You're probably familiar with those private health insurance ads on TV. The ones where a young woman is enjoying a hike when she trips on a stick and hurts her knee.

The message is that life can go sideways unexpectedly and you need supplementary health insurance to cover that unforeseen tumble down a hiking trail.

If you're working, you may be insured via your employer's group benefits program for services not covered by Medicare. Many families and retirees buy supplementary coverage through companies such as Blue Cross or Manulife. In all, about 60 per cent of Canadians have private coverage either through work or individually.

But a new report has found the gap in money being paid out in benefits by private insurers compared with the premiums they collect has been growing over the last two decades.

The study, led by Michael Law of the University of British Columbia's Centre for Health Services and Policy, found that the gap totalled $6.8 billion in 2011, CBC News reports.

[ Related: ‘Health care insurance’ costs skyrocket in Canada: Is our system unsustainable? ]

The study, published Monday in the Canadian Medical Association Journal, found the percentage of premiums paid out as benefits by insurers on group plans in 1991 was 92 per cent. By 2011, it was 74 per cent.

And Canadians who bought an individual coverage plan got back just 38 per cent of premiums via benefits, down from 46 per cent, the report found.

The report, which can be found here, recommends the government tighten regulation on for-profit health insurance.

"Unlike other countries that rely heavily on private insurance, Canada has comparatively light regulation of private health insurers," the report says. "For example, there are no restrictions in Canada regarding the percentage of premium revenue that must be paid as benefits.

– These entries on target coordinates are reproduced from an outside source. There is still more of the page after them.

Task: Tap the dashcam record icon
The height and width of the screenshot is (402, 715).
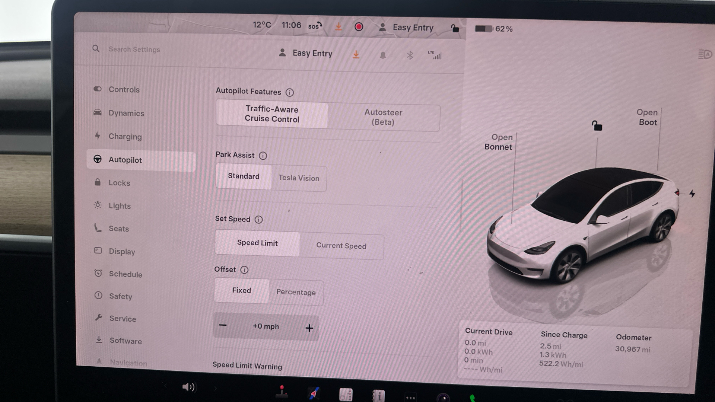Action: (x=359, y=27)
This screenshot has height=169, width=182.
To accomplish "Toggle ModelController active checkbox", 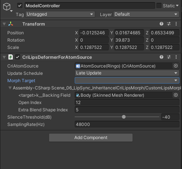I will tap(20, 5).

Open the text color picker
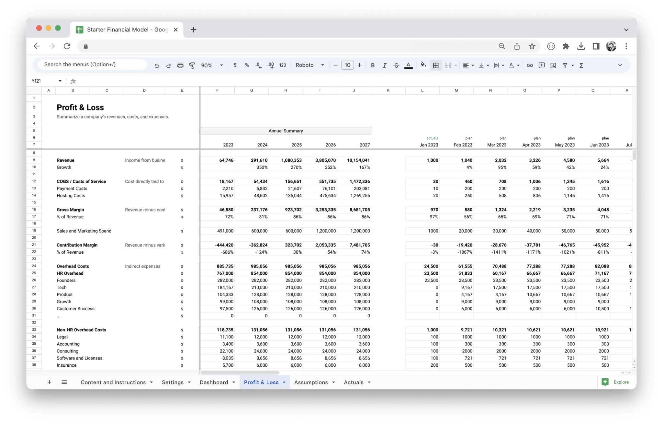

"Absent such oversight, non-medical spending in insured group plans offered by for-profit firms has nearly tripled as a percentage of premium income. Furthermore, it appears from the available evidence that these increases are not related to changes in plan design that would benefit plan members."

The report said government could improve the situation either by replacing private insurance with public programs, which generally have lower administrative costs and would probably be cheaper for things like drugs, or impose more regulation on the private insurance sector.

Law told the Vancouver Sun stricter rules limiting the percentage of premiums insurers could pocket would help protect consumers.

"As part of the changes that were introduced in the Affordable Care Act in the United States, known as ObamaCare, they introduced caps on insurance plans so that they have to pay between 80 and 85 per cent of the premiums they collect as benefits," he said. "So if the United States could do this, I don’t see why we couldn't."

CBC News noted the U.S. law that states when a greater share of premium revenues goes towards administration and profits, plan members get a rebate, which in 2012 totalled US $1.2 billion.

Law's study found the gap between premiums and benefit payouts widened steadily after 1999, when the federal government allowed insurers to morph from mutual insurance companies – owned essentially by their policyholders, like credit unions – into publicly traded companies.

But Law said it's impossible to say from the available data whether increased profit is the only reason behind the lower percentage of payouts, the Sun reported.

[ Related: Canadians leery of private health-care insurance: Pro-medicare group poll ]

The Canadian Life and Health Insurance Association, which represents the industry, was quick to challenge the report's conclusions.

Vice-president Stephen Frank told the Sun via email the report is misleading because it did not include the not-for-profit health insurance sector, which plays a dominant role in some provinces.

"The supplemental benefits market in Canada is very competitive," said Frank. "Employers and individuals can choose between plans offered either by for-profit or not-for-profit companies [such as the Blue Cross companies or Green Shield Canada]. Market pricing reflects this choice and competition."

Pacific Blue Cross, the largest private health insurer in British Columbia, said it does not pay dividends to shareholders.

"Money that we make in the way of a surplus goes right back into our business and there’s not a lot of money there," spokesman Brad Lyle told the Sun.